(Source data)
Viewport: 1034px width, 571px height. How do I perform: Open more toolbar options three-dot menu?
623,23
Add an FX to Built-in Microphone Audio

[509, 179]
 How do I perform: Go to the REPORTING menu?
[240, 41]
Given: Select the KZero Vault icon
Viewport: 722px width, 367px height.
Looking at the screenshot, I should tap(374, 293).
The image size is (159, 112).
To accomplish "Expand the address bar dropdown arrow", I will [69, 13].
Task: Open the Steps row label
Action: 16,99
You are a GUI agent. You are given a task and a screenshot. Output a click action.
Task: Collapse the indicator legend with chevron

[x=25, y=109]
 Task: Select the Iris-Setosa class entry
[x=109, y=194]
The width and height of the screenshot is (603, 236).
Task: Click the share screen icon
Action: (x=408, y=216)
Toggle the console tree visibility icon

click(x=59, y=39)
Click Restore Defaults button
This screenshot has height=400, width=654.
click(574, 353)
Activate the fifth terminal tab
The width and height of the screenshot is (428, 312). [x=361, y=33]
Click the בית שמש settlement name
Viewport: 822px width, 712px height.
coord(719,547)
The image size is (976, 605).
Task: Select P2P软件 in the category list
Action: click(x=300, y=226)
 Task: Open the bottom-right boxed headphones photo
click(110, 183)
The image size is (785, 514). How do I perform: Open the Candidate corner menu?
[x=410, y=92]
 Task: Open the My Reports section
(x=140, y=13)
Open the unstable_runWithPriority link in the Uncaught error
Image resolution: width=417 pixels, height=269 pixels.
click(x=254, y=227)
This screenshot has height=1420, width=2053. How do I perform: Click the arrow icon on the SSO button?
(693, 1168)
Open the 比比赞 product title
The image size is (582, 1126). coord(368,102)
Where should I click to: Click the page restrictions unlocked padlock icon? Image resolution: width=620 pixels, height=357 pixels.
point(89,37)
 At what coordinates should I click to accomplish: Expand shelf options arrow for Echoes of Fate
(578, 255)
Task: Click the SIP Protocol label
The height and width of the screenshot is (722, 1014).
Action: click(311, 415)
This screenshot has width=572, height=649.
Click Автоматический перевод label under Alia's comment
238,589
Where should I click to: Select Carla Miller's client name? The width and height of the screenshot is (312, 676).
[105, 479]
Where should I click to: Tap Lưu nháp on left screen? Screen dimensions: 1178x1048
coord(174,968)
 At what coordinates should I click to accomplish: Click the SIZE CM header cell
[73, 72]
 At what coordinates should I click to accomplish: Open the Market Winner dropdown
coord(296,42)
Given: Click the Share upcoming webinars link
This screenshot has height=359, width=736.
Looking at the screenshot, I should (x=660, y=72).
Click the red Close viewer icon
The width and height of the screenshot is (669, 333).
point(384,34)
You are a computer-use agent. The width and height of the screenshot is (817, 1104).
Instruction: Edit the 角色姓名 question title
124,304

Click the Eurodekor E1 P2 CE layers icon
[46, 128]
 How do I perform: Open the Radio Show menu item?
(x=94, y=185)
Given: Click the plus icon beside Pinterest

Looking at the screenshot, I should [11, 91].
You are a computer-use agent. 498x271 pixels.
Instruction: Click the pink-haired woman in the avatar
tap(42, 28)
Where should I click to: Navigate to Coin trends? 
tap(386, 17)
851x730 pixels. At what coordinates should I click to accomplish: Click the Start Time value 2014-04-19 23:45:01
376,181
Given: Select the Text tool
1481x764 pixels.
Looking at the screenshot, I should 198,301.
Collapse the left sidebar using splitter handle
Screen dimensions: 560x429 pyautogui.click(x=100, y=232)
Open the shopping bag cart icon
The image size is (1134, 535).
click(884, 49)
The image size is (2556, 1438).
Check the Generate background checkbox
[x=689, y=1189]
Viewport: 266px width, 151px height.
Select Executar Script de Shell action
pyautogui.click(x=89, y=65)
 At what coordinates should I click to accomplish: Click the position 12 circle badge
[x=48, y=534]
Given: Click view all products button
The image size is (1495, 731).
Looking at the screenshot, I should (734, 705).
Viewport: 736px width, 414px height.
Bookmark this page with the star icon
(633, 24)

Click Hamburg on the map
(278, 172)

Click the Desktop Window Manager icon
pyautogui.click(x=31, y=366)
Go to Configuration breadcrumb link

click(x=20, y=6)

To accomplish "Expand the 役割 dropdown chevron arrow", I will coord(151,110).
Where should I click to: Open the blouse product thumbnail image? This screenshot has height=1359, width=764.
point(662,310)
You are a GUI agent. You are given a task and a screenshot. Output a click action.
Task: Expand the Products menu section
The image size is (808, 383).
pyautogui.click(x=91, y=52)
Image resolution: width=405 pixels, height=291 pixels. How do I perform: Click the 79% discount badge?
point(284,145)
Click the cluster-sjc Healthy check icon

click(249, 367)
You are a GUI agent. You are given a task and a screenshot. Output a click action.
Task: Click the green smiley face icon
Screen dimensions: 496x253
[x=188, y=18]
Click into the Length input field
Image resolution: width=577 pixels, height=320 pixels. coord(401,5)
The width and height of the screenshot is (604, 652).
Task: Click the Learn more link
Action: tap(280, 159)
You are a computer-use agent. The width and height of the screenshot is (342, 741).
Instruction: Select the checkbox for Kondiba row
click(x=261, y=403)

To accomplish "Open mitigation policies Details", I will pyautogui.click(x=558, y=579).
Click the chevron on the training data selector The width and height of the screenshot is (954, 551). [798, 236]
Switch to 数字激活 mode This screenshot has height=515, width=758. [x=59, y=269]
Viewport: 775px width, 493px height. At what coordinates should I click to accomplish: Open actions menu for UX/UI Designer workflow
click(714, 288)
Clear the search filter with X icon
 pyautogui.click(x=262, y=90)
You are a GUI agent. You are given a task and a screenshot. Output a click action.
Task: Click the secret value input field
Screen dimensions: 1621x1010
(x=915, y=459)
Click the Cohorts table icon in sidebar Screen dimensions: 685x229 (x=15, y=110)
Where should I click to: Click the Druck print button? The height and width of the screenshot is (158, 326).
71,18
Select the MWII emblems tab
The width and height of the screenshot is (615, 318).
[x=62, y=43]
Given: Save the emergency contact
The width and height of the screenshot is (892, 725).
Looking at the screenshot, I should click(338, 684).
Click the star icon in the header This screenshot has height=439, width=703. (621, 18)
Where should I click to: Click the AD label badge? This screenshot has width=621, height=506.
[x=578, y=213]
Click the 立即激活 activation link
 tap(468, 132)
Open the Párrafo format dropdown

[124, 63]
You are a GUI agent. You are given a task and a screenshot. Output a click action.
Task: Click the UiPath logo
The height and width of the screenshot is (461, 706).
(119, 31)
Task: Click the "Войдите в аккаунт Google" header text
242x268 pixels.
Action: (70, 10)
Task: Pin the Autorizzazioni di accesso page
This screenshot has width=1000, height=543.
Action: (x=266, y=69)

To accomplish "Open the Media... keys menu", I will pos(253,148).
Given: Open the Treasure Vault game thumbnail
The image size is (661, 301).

#### AIM OF THE EXERCISE
Reproduce every line of the records above verbatim.

#### RESPONSE TO THE TASK
Viewport: 1034px width, 571px height. How do I perform: Open more toolbar options three-dot menu?
623,23
Add an FX to Built-in Microphone Audio

[509, 179]
 How do I perform: Go to the REPORTING menu?
[240, 41]
Given: Select the KZero Vault icon
Viewport: 722px width, 367px height.
Looking at the screenshot, I should tap(374, 293).
The image size is (159, 112).
To accomplish "Expand the address bar dropdown arrow", I will [69, 13].
Task: Open the Steps row label
Action: 16,99
You are a GUI agent. You are given a task and a screenshot. Output a click action.
Task: Collapse the indicator legend with chevron

[x=25, y=109]
 Task: Select the Iris-Setosa class entry
[x=109, y=194]
The width and height of the screenshot is (603, 236).
Task: Click the share screen icon
Action: (x=408, y=216)
Toggle the console tree visibility icon

click(x=59, y=39)
Click Restore Defaults button
This screenshot has height=400, width=654.
click(574, 353)
Activate the fifth terminal tab
The width and height of the screenshot is (428, 312). [x=361, y=33]
Click the בית שמש settlement name
Viewport: 822px width, 712px height.
coord(719,547)
The image size is (976, 605).
Task: Select P2P软件 in the category list
Action: click(x=300, y=226)
 Task: Open the bottom-right boxed headphones photo
click(110, 183)
The image size is (785, 514). How do I perform: Open the Candidate corner menu?
[x=410, y=92]
 Task: Open the My Reports section
(x=140, y=13)
Open the unstable_runWithPriority link in the Uncaught error
Image resolution: width=417 pixels, height=269 pixels.
click(x=254, y=227)
This screenshot has height=1420, width=2053. How do I perform: Click the arrow icon on the SSO button?
(693, 1168)
Open the 比比赞 product title
The image size is (582, 1126). coord(368,102)
Where should I click to: Click the page restrictions unlocked padlock icon? Image resolution: width=620 pixels, height=357 pixels.
point(89,37)
 At what coordinates should I click to accomplish: Expand shelf options arrow for Echoes of Fate
(578, 255)
Task: Click the SIP Protocol label
The height and width of the screenshot is (722, 1014).
Action: click(311, 415)
This screenshot has width=572, height=649.
Click Автоматический перевод label under Alia's comment
238,589
Where should I click to: Select Carla Miller's client name? The width and height of the screenshot is (312, 676).
[105, 479]
Where should I click to: Tap Lưu nháp on left screen? Screen dimensions: 1178x1048
coord(174,968)
 At what coordinates should I click to accomplish: Click the SIZE CM header cell
[73, 72]
 At what coordinates should I click to accomplish: Open the Market Winner dropdown
coord(296,42)
Given: Click the Share upcoming webinars link
This screenshot has height=359, width=736.
Looking at the screenshot, I should (x=660, y=72).
Click the red Close viewer icon
The width and height of the screenshot is (669, 333).
point(384,34)
You are a computer-use agent. The width and height of the screenshot is (817, 1104).
Instruction: Edit the 角色姓名 question title
124,304

Click the Eurodekor E1 P2 CE layers icon
[46, 128]
 How do I perform: Open the Radio Show menu item?
(x=94, y=185)
Given: Click the plus icon beside Pinterest

Looking at the screenshot, I should [11, 91].
You are a computer-use agent. 498x271 pixels.
Instruction: Click the pink-haired woman in the avatar
tap(42, 28)
Where should I click to: Navigate to Coin trends? 
tap(386, 17)
851x730 pixels. At what coordinates should I click to accomplish: Click the Start Time value 2014-04-19 23:45:01
376,181
Given: Select the Text tool
1481x764 pixels.
Looking at the screenshot, I should 198,301.
Collapse the left sidebar using splitter handle
Screen dimensions: 560x429 pyautogui.click(x=100, y=232)
Open the shopping bag cart icon
The image size is (1134, 535).
click(884, 49)
The image size is (2556, 1438).
Check the Generate background checkbox
[x=689, y=1189]
Viewport: 266px width, 151px height.
Select Executar Script de Shell action
pyautogui.click(x=89, y=65)
 At what coordinates should I click to accomplish: Click the position 12 circle badge
[x=48, y=534]
Given: Click view all products button
The image size is (1495, 731).
Looking at the screenshot, I should (734, 705).
Viewport: 736px width, 414px height.
Bookmark this page with the star icon
(633, 24)

Click Hamburg on the map
(278, 172)

Click the Desktop Window Manager icon
pyautogui.click(x=31, y=366)
Go to Configuration breadcrumb link

click(x=20, y=6)

To accomplish "Expand the 役割 dropdown chevron arrow", I will coord(151,110).
Where should I click to: Open the blouse product thumbnail image? This screenshot has height=1359, width=764.
point(662,310)
You are a GUI agent. You are given a task and a screenshot. Output a click action.
Task: Expand the Products menu section
The image size is (808, 383).
pyautogui.click(x=91, y=52)
Image resolution: width=405 pixels, height=291 pixels. How do I perform: Click the 79% discount badge?
point(284,145)
Click the cluster-sjc Healthy check icon

click(249, 367)
You are a GUI agent. You are given a task and a screenshot. Output a click action.
Task: Click the green smiley face icon
Screen dimensions: 496x253
[x=188, y=18]
Click into the Length input field
Image resolution: width=577 pixels, height=320 pixels. coord(401,5)
The width and height of the screenshot is (604, 652).
Task: Click the Learn more link
Action: tap(280, 159)
You are a computer-use agent. The width and height of the screenshot is (342, 741).
Instruction: Select the checkbox for Kondiba row
click(x=261, y=403)

To accomplish "Open mitigation policies Details", I will pyautogui.click(x=558, y=579).
Click the chevron on the training data selector The width and height of the screenshot is (954, 551). [798, 236]
Switch to 数字激活 mode This screenshot has height=515, width=758. [x=59, y=269]
Viewport: 775px width, 493px height. At what coordinates should I click to accomplish: Open actions menu for UX/UI Designer workflow
click(714, 288)
Clear the search filter with X icon
 pyautogui.click(x=262, y=90)
You are a GUI agent. You are given a task and a screenshot. Output a click action.
Task: Click the secret value input field
Screen dimensions: 1621x1010
(x=915, y=459)
Click the Cohorts table icon in sidebar Screen dimensions: 685x229 (x=15, y=110)
Where should I click to: Click the Druck print button? The height and width of the screenshot is (158, 326).
71,18
Select the MWII emblems tab
The width and height of the screenshot is (615, 318).
[x=62, y=43]
Given: Save the emergency contact
The width and height of the screenshot is (892, 725).
Looking at the screenshot, I should click(338, 684).
Click the star icon in the header This screenshot has height=439, width=703. (621, 18)
Where should I click to: Click the AD label badge? This screenshot has width=621, height=506.
[x=578, y=213]
Click the 立即激活 activation link
 tap(468, 132)
Open the Párrafo format dropdown

[124, 63]
You are a GUI agent. You are given a task and a screenshot. Output a click action.
Task: Click the UiPath logo
The height and width of the screenshot is (461, 706).
(119, 31)
Task: Click the "Войдите в аккаунт Google" header text
242x268 pixels.
Action: (70, 10)
Task: Pin the Autorizzazioni di accesso page
This screenshot has width=1000, height=543.
Action: (x=266, y=69)

To accomplish "Open the Media... keys menu", I will pos(253,148).
Given: Open the Treasure Vault game thumbnail
The image size is (661, 301).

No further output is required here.